The «Russian question» in the «Leningraders"’ ideology appears only in the memoirs written significantly later and by third parties. There is, however, an indirect link. The thing is that it was no other than Anatoly Sobchak, the ideological father of today’s St. Petersburg clan, that first raised the question of removing certain republics from the Soviet Union.
Link of Times
Anatoly Sobchak appeared in the political arena with the support of Mikhail Gorbachev who, in his turn, came to power relying on the support of two people connected to Zhdanov and his group. They were Yuri Andropov and Mikhail Suslov. The former was a North-West native brought to the political Olympus by Zhdanov himself.
However, these ties had only a hypothetical influence on the events of our time. In this regard, the political biography of Alexey Kosygin, a prominent representative of the Leningrad group who, in 1948, already managed to obtain the post of the Minister of Finance having muscled out the omnipotent Arseniy Zverev, is of much more interest.
The Leningrad massacre did not destroy Alexey Kosygin.
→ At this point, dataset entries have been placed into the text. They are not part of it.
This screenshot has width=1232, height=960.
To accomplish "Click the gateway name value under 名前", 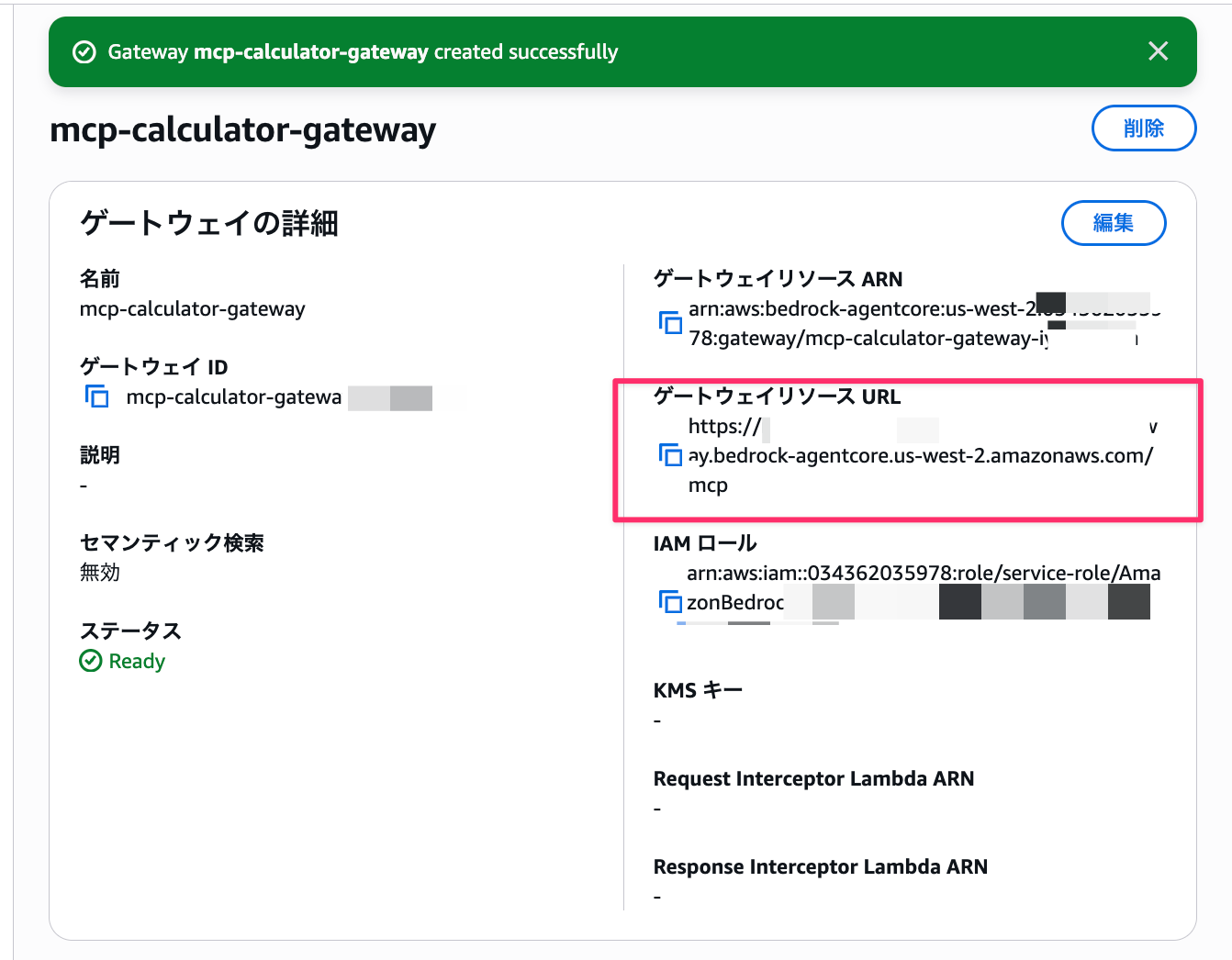I will (192, 308).
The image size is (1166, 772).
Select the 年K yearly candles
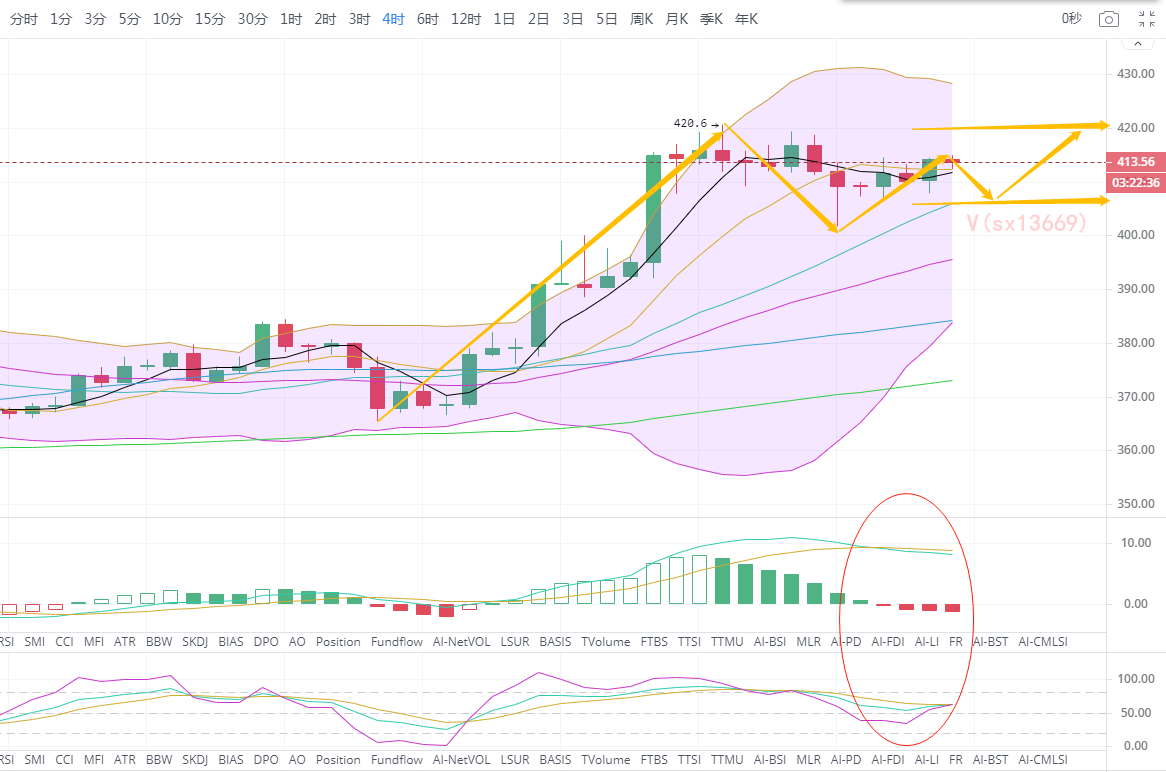pyautogui.click(x=746, y=19)
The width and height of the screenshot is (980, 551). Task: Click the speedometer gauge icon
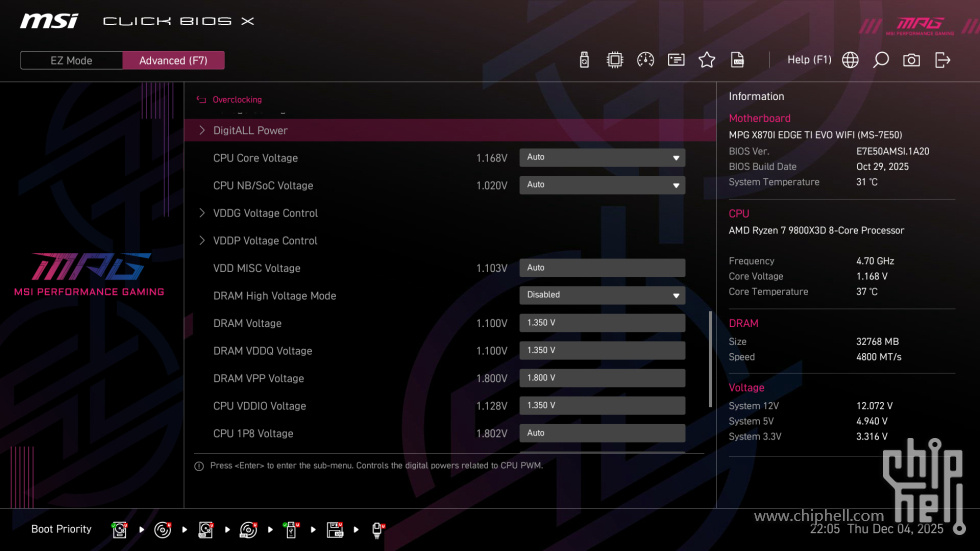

Not only had he managed to protect himself, he also got back his place on the political Olympus and, in 1964, due to Nikita Khrushev’s resignation (he was a member of Georgy Malenkov’s group) was appointed the Head of the Government. After this, there had been attempts to introduce an element of independence in making managerial decisions based on the free-market principles.
Does this mean Kosygin was trying to implement that same program that the Leningrad clan wanted to introduce at the end of the 1930s? We can only speculate on this subject.
Stalin and the Big-Time Politics
Regardless of how serious the ideological platform of the «Leningraders» was, their main driver, of course, was to claim the place in the highest echelon of power. But not on the very top. Note that it is precisely this characteristic that distinguishes democratic systems from administrative one. And this is why it is unlikely that the Leningrad clan’s opponents from Stalin’s circle were responsible for its destruction.
Malenkov later said that he had acted on Stalin’s order. We may not trust his words but, at the same time, it is hard to imagine that someone would dare to perform the physical destruction of the person introduced as Stalin’s successor in front of the dictator’s eyes. It is logical to assume that it was Stalin himself who ordered the destruction of the consolidated clan. Nothing personal, just good old realpolitik.
And those who are trying to strengthen their position next to today’s dictators must remember that.
NOTE FROM EDITOR
It looks like Kazakhstan should expect the reoccurrence of the internal political processes that had taken place in the USSR during the last years of Josef Stalin’s and Leonid Brezhnev’s reign. Stalin’s reign peaked during the repressions of the beginning of the 1950s that included the «Leningrad case» and the repressions against the military. The peak of Brezhnev’s reign included the resonant criminal cases of Schelokov, Medunov, the «Cotton case», etc. Regardless of who initiated the investigations and how well-founded the accusations were, they had helped those who, eventually, managed to seize the power, destroy the opponents, and muscle out the competitors.
In this series, we will not draw parallels between the events of the end of the 1940s — the beginning of the 1950s in the USSR and what has been happening in Kazakhstan in the recent years. We simply want to draw the reader’s attention to the fact that the human nature doesn’t change and, therefore, by understanding the past, we may have more success in predicting the future.